In terms of edge computing, a petrochemical wireless gateway collects on-site temperature and pressure data, detects device and equipment information, and reports alarms for device status monitoring, basic metering, and variable thresholds. This saves on transmission costs of alarm application logic after data is uploaded to a server. In addition, intelligent processing can be implemented at the network edge.
In terms of technological progress, industrial IoT platforms converge Information Technologies (IT) and Operational Technologies (OT), and comprehensively upgrade traditional industrial measurement and control systems, based on advanced integration in both the IoT and semantic web technologies. Specifically, the following aspects are achieved from the new system infrastructure:
1. The Platform establishes a technical architecture for industrial IoT systems built upon web-based open application services. This improves automation of industrial measurement and control systems with more accurate detection and control of the operating conditions of devices by integrating with wireless sensor networks. Further, this expands the interconnection and degree of integration between industrial measurement and control systems with PLM, ERP, and MES systems through semantic web service integration to provide E2E, full-lifecycle system optimization.
2. The Platform delivers new technical solutions for integration between traditional industrial automation systems and the Internet, which will promote the development of industrial IoT technologies.
3. The Platform creates a business model for interconnection production and intelligent services to improve other process industries, builds a new application system to automate and streamline production of petroleum and petrochemical industries, and provides a new technical system that can be integrated to advance the development of smart factories.
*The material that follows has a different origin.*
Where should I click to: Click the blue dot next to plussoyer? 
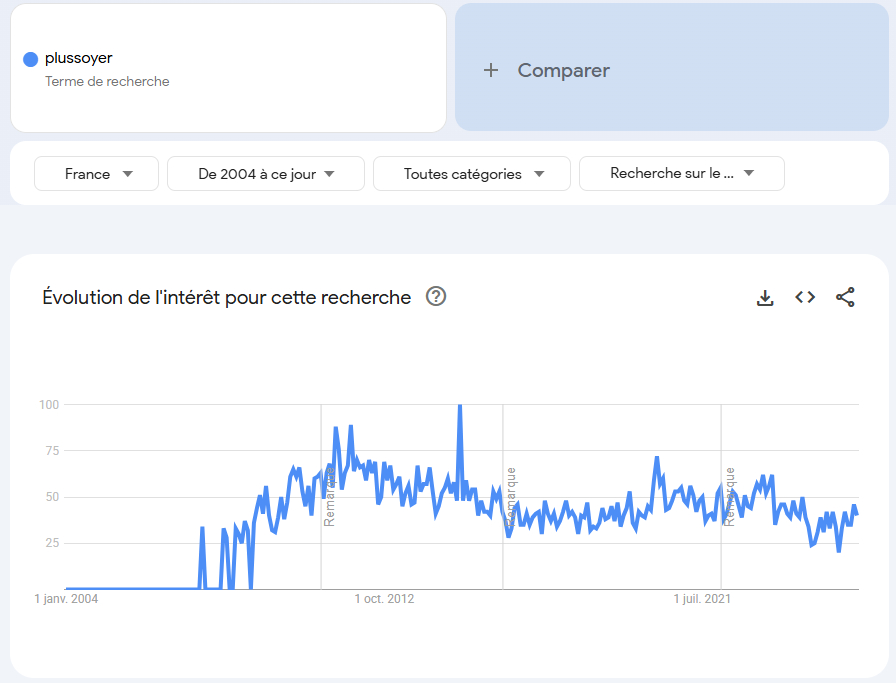tap(30, 59)
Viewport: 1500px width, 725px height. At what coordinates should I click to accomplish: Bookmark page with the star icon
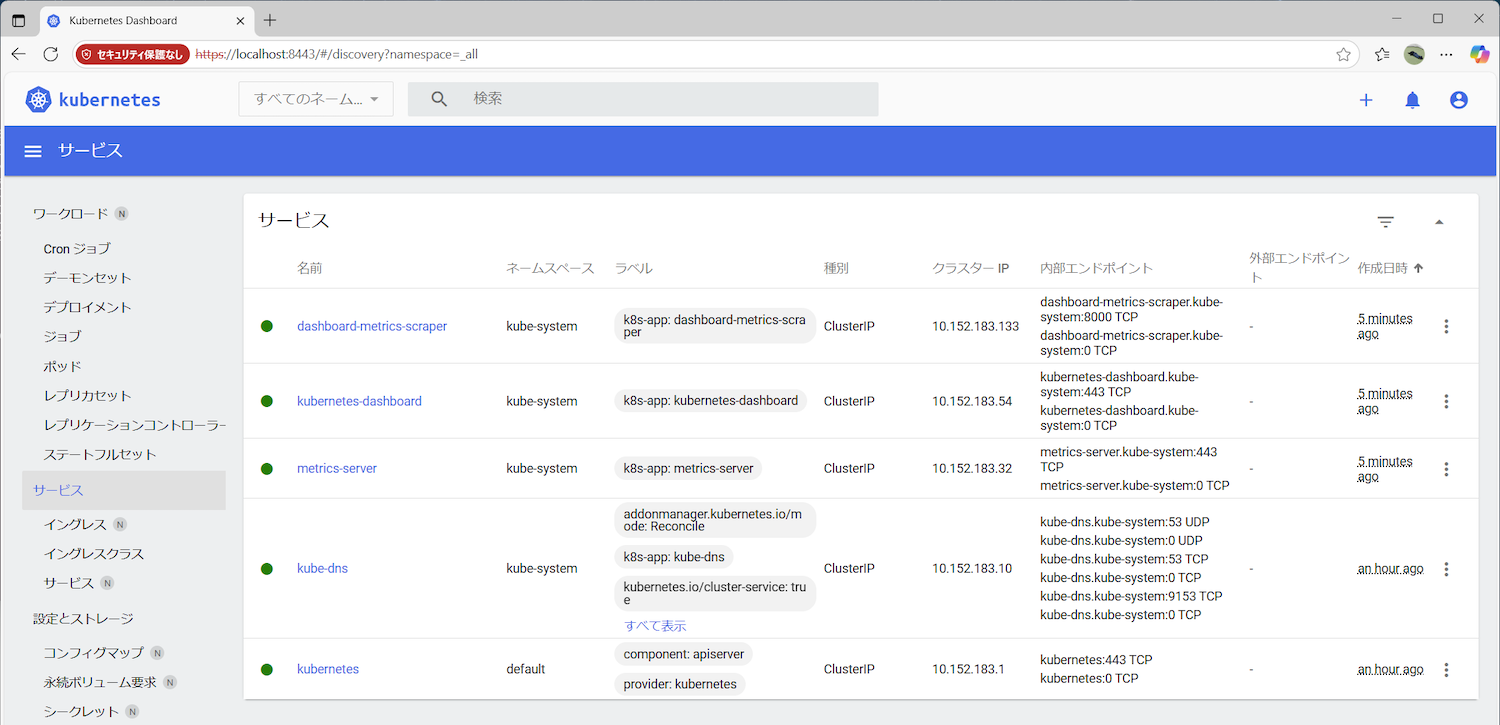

Application projects based on the Platform have been widely implemented for petroleum, power grids, and petrochemical industries, helping to increase profits, reduce costs, automate IoT technologies, offer more intelligent application services, and bring more economic benefits.
In the aspect of social development, China has proposed the national development strategy “Made in China 2025” while, from a global perspective, other countries draw inspiration from “Industry 4.0”. The goal of this strategic initiative targets China’s manufacturing enterprises to be upgraded by 2025 and achieve the national goal as a global leader in the manufacturing sector. Industrial IoT platforms will provide comprehensive tools to support technical infrastructures for China’s manufacturing upgrades, and will help to expand development of intelligent manufacturing solutions that fulfill the national conditions. As a result, industrial IoT platforms are of great significance to promote energy savings and emission reduction, improve efficiency, and upgrade the production methodologies across China’s process industries.